A constatação de um grande número de áreas de videiras condenadas e a associação da qualidade das mudas com o produto final foram alguns dos motivadores do projeto, que foi proposto pela Associação Gaúcha de Produtores de Mudas (Agaprovitis), e realizado em conjunto com diversas entidades de pesquisa. O Mudas QS busca o desenvolvimento da marca muda de qualidade comprovada”, resultando no fortalecimento do estado do  Rio Grande do Sul como polo  de inovação tecnológica em viticultura, na expansão do mercado de mudas, na remodelação da matriz produtiva e no incentivo a políticas públicas. O projeto deve servir de referência para outras cadeias produtivas de frutas no país.

O diretor executivo do Ibravin, Carlos R. Paviani, classificou o projeto como umas das principais iniciativas estruturantes do setor. O dirigente lembrou que a entidade, em parceria com a Secretaria da Agricultura, Pecuária e Agronegócio (Seapa), tem destinado recursos para pesquisas em tecnologia e inovação, com o objetivo de aumentar a competitividade do segmento. “Não adianta pensarmos em qualidade dos nossos vinhos sem estar atrelada ao plantio de mudas saudáveis, com qualidade e procedência”, destacou.
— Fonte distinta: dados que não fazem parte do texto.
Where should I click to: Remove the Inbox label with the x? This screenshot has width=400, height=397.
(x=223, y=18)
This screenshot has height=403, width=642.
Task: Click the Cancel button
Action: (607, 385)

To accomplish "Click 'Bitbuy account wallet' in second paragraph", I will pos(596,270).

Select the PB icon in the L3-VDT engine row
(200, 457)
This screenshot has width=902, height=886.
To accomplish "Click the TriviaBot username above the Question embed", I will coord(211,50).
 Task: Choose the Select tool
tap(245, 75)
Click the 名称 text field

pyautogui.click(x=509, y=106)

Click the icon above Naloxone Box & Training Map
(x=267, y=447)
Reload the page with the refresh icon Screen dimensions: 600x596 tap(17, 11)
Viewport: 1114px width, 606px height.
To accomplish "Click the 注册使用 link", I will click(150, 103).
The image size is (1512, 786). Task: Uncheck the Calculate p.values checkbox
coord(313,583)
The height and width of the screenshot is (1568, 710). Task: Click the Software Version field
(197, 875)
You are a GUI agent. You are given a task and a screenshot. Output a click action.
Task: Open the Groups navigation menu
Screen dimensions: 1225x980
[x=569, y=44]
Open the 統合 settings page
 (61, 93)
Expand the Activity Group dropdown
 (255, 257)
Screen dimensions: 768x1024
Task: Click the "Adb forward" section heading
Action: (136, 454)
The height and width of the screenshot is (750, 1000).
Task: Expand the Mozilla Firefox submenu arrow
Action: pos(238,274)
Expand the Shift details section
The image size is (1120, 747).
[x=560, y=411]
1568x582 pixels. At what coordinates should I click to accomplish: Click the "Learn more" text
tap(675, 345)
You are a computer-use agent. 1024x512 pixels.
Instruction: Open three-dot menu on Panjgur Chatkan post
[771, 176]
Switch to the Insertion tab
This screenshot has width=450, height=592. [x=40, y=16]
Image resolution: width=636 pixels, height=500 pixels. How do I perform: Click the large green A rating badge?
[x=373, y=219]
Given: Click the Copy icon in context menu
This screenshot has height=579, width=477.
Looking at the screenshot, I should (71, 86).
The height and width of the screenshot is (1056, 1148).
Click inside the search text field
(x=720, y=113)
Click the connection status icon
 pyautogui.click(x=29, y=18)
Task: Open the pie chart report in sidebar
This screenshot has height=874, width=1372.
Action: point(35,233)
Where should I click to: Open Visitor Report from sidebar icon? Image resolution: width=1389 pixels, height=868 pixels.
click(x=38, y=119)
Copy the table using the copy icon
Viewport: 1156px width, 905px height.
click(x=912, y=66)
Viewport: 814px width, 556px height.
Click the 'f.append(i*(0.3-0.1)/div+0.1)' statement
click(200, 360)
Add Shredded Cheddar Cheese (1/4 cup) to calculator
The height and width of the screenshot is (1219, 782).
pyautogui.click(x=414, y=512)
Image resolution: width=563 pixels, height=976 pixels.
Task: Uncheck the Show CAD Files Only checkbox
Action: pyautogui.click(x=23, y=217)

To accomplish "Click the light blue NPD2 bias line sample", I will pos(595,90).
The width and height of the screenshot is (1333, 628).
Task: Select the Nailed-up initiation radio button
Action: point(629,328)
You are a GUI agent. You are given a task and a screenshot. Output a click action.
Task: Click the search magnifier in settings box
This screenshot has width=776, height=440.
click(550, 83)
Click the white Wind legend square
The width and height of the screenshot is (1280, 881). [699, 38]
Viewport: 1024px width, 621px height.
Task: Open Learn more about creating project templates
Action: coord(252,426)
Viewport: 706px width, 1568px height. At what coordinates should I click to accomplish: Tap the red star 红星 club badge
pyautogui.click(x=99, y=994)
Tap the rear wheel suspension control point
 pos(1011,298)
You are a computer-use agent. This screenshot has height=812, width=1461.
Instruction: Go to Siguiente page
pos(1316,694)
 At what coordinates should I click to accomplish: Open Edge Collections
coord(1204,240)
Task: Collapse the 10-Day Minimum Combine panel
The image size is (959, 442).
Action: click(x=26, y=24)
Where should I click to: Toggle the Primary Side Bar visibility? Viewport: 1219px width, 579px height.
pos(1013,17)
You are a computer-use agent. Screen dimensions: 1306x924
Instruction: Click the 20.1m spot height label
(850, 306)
O secretário da Seapa, Luis Fernando Mainardi, afirmou que o lançamento do projeto é um marco na busca pela sanidade e qualidade das mudas e, consequentemente, das videiras. “Tenho certeza que esta iniciativa contribui para que os produtores tenham mais rentabilidade e que vai possibilitar um ganho em competitividade, podendo acessar novos mercados e contribuindo para o crescimento ainda maior do vinho brasileiro no mercado interno”, sintetizou.

O secretário executivo do Ministério da Ciência e Tecnologia, Luiz Antônio Rodrigues Elias, citou a capilaridade do projeto, que deve abranger em torno de 80% da área plantada de videiras no país. “Tecnologia é a palavra-chave para agregar valor à produção vitivinícola brasileira e, neste sentido, o Governo Federal é parceiro do setor”, destacou.

A proponente do projeto, encaminhado por meio da Agaprovitis é a Beifiur Ltda, empresa produtora de mudas instalada em Farroupilha. Entretanto, a implantação do projeto envolverá também os viveiros da Serra Gaúcha Rasip Agropastoril S.A, RAR, Sinigaglia & Cia e Valagarina.